Hata, Inayama, and Yoshiike (2017) conducted another cross-sectional study, this time investigating perceived food environment and its relationship with health-related quality of life (HRQOL) and diet satisfaction of community-dwelling SCI individuals. The perceived food environment was studied, looking at how readily available and accessible healthy food is (Hata, Inayama, & Yoshiike, 2017). HRQOL was divided into physical and mental scores, and the authors found they were differently associated with factors of food environment. Physical scores were related to: stores with safe and reliable food, dietary information in the community, and accurate diet information from the media (ORs= 1.61, 1.67, and 1.74, respectively). Mental scores were related to: balanced meals in the household, nutritious foods at reasonable prices, and acquired diet information from the community (ORs= 1.86, 1.62, and 2.30, respectively). Lastly, diet satisfaction was related to: balanced meals in the household, food information available from the family, and accurate diet information from the media (ORs= 6.50, 2.70, and 1.75, respectively). This study highlights the importance of the perceived food environment of SCI individuals and its role in HRQOL and diet satisfaction while living in the community (Hata, Inayama, & Yoshiike, 2017).

Conclusion

There is level 1b evidence (from one RCT; Zemper et al. 2003) that improved health-related behaviours are adopted following a holistic wellness program for individuals with SCI.
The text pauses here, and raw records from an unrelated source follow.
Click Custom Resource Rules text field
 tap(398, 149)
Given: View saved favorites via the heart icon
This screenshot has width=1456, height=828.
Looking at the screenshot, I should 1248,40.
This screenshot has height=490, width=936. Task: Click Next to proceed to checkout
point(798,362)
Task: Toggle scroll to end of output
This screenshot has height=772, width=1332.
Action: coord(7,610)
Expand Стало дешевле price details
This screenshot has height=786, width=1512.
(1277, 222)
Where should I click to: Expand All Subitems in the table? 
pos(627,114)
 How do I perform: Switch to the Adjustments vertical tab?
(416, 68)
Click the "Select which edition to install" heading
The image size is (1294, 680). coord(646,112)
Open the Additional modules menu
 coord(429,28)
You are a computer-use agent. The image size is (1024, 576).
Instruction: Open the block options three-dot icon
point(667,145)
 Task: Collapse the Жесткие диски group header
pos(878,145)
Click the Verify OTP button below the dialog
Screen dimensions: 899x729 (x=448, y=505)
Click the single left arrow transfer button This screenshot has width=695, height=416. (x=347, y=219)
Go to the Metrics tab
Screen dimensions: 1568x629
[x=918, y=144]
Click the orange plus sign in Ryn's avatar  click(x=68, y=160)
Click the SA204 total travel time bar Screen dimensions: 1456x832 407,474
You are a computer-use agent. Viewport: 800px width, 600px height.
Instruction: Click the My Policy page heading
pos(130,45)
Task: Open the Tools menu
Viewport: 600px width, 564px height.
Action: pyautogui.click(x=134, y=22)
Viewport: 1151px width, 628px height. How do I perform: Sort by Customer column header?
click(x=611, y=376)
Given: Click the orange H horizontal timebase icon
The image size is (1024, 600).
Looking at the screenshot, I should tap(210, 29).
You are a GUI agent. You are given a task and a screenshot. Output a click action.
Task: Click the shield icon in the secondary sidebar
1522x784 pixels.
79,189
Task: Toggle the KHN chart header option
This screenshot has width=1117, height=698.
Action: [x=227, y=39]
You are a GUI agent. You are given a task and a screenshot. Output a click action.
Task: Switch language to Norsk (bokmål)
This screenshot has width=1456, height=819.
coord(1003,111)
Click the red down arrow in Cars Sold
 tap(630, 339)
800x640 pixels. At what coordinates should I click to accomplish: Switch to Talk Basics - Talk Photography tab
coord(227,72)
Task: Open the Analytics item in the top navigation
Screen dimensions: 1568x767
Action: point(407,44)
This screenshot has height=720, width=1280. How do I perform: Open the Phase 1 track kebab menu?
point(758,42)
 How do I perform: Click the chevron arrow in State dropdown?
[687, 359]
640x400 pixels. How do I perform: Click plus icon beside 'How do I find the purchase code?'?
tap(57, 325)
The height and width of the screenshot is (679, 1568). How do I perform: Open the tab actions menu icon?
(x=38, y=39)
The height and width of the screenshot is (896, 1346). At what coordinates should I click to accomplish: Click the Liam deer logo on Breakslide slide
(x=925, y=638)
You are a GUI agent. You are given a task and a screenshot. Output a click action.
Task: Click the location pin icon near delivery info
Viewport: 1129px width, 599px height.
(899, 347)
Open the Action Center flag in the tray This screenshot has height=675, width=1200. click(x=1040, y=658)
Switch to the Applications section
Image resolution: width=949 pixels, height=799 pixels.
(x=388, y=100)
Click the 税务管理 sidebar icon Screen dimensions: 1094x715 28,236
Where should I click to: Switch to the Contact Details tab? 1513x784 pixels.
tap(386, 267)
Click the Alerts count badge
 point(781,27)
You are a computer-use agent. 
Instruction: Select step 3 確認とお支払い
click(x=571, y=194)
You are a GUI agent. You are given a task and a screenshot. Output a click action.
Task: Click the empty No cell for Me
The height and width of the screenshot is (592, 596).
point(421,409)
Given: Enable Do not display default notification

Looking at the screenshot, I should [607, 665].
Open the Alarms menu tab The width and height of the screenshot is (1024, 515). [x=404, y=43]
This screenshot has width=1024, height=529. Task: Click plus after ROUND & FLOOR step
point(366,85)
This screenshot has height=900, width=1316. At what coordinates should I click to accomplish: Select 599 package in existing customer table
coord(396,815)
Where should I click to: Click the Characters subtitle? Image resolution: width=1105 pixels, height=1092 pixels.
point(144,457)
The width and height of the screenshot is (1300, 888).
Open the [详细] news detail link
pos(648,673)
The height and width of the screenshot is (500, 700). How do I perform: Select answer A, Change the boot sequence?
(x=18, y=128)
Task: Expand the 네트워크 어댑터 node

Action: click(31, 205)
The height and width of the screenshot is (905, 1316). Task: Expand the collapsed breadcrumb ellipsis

There is level 4 evidence (from one pre-post study; Liusuwan et al. 2007) that an education program combining nutrition, exercise and behaviour modification is effective in increasing whole body lean tissue, maximum power output, work efficiency, resting oxygen uptake and shoulder strength in persons with SCI.

There is level 5 evidence (from one observational study; Hata et al. 2016) that social participation and social support have beneficial effects on an individual with SCI’s self-rated health and dietary satisfaction.

There is level 5 evidence (from one observational study; Hata, Inayama, & Yoshiike, 2017) that the perceived food environment is associated with health related quality of life and diet satisfaction of community-dwelling SCI individuals.

  • Participation in a holistic wellness program is positively associated with improved eating and weight-related behaviours in persons with SCI.

  • A combined nutrition, exercise and behaviour modification program can help persons with SCI increase metabolically active lean tissue, work efficiency, resting oxygen uptake and strength.

  • Having a high social participation is positively associated with better self-rated health, and receiving sufficient social support is positively associated with a greater dietary satisfaction, in persons with SCI.

  • Having a positive perceived food environment is associated with higher physical and mental scores of health-related quality of life, and higher diet satisfaction in persons with SCI.